__給定文本__.
◇ ◇ ◇
逆置單鏈表的部分區間---【VIPKID面試題】

給一個帶頭節點head的單鏈表，給定start和end兩個位置，將這個區間內置。。。

• 思路：就是鏈表的逆置；先將區間內的逆置，再處理start和end的位置
• 兩種情況：
• start是頭結點時，要將鏈表的頭結點head更新爲end；
• start不是頭結點是正常處理；

（還是自己太菜了。。。。面試的時候先去處理start和endl了，導致後面沒有處理好，，涼涼啊~~）

不說了，貼上代碼：

void List::Reverse(Node* start, Node* end, Node* Head)
{
	if (Head == NULL || start == NULL || end == NULL)
	{
		cout << "非法逆置" << endl;
		return;
	}
	Node* prev = NULL;
	Node* cur = Head;
	Node* end_next = end->next;
	Node* tmp = NULL;

	//先將start和end之間逆置，然後在特殊處理start和end節點，
	
	while (cur != start)//找到start的前一個節點prev
	{
		prev = cur;
		cur = cur->next;
	}
	while (cur != end)
	{
		tmp = cur->next;
		cur->next = prev;
		prev = cur;
		cur = tmp;
	}
	cur->next = prev;
	//處理start和end
	if (start->next == NULL)//如果start是頭結點,就把end邊城head
	{
		head = end;
		start->next = end_next;

	}
	else
	{
		prev = start->next;
		start->next = end_next;
		prev->next = end;
	}
}

很簡答對吧！！
下面是整個鏈表的實現代碼（供大家測試）：

#include<stdio.h>
#include<stdlib.h>
#include<iostream>
using namespace std;

typedef struct ListNode
{
	int value;
	ListNode* next;
	ListNode(int a)
	{
		value = a;
		next = NULL;
	}
}Node;


class List
{
public:

	List()
	{
		head = NULL;
		tail = NULL;
	}

	~List()
	{
		Node* cur = head;
		while (cur)
		{
			head = cur->next;
			delete cur;
			cur = NULL;
			cur = head;
		}
		head = NULL;
	}
	void Push(int data);
	Node* Find(int data);
	void Reverse(Node* start, Node* end, Node* Head = head);
	void Print();
private:
	static Node* head;
	static Node* tail;
};


Node* List::head = NULL;
Node* List::tail = NULL;

void List:: Push(int data)
{
	Node* newnode = new Node(data);
	if (head == NULL)
	{
		head = newnode;
		tail = head;
	}
	else
	{
		//尾插
		tail->next = newnode;
		tail = tail->next;
	}
}

Node* List::Find(int data)
◇ ◇ ◇
__資料摘錄__.
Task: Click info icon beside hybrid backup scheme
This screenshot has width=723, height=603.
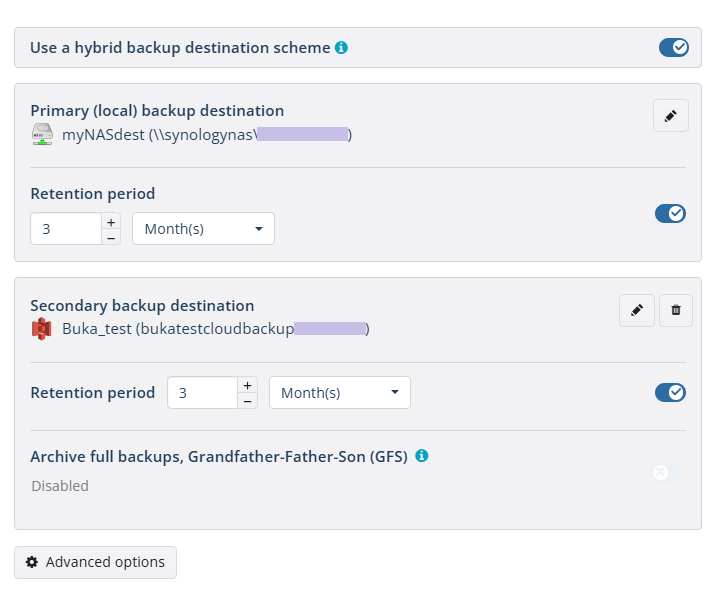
◇ ◇ ◇
__練習要求__.
1 > 判斷下列三項說法是否與鏈表逆置一文相符，每項答「是」或「否」，並原樣引出文中起決定作用的字句：(a) 思路是先逆置區間內的節點，再處理start和end的位置；(b) Push函式用頭插法把新節點加入鏈表；(c) List類中的head和tail都是靜態成員。
2 > 從鏈表逆置一文停下的地方接著續寫。
清單與這裡的作答毫無關係。

__作答內容__.
1 >
(a) 是：「先將區間內的逆置，再處理start和end的位置」
(b) 否：「//尾插」
(c) 是：「static Node* head;」「static Node* tail;」

2 >
{
	if (head == NULL)
		return NULL;
	Node* cur = head;
	while (cur)
	{
		if (cur->value == data)
			return cur;
		else
			cur = cur->next;
	}
	return NULL;
}

void List::Reverse(Node* start, Node* end, Node* Head)
{
	if (Head == NULL || start == NULL || end == NULL)
	{
		cout << "非法逆置" << endl;
		return;
	}
	Node* prev = NULL;
	Node* cur = Head;
	Node* end_next = end->next;
	Node* tmp = NULL;

	//先將start和end之間逆置，然後在特殊處理start和end節點，
	
	while (cur != start)//找到start的前一個節點prev
	{
		prev = cur;
		cur = cur->next;
	}
	while (cur != end)
	{
		tmp = cur->next;
		cur->next = prev;
		prev = cur;
		cur = tmp;
	}
	cur->next = prev;
	//處理start和end
	if (start->next == NULL)//如果start是頭結點,就把end邊城head
	{
		head = end;
		start->next = end_next;

	}
	else
	{
		prev = start->next;
		start->next = end_next;
		prev->next = end;
	}
}

void List::Print()
{
	Node*cur = head;
	while (cur)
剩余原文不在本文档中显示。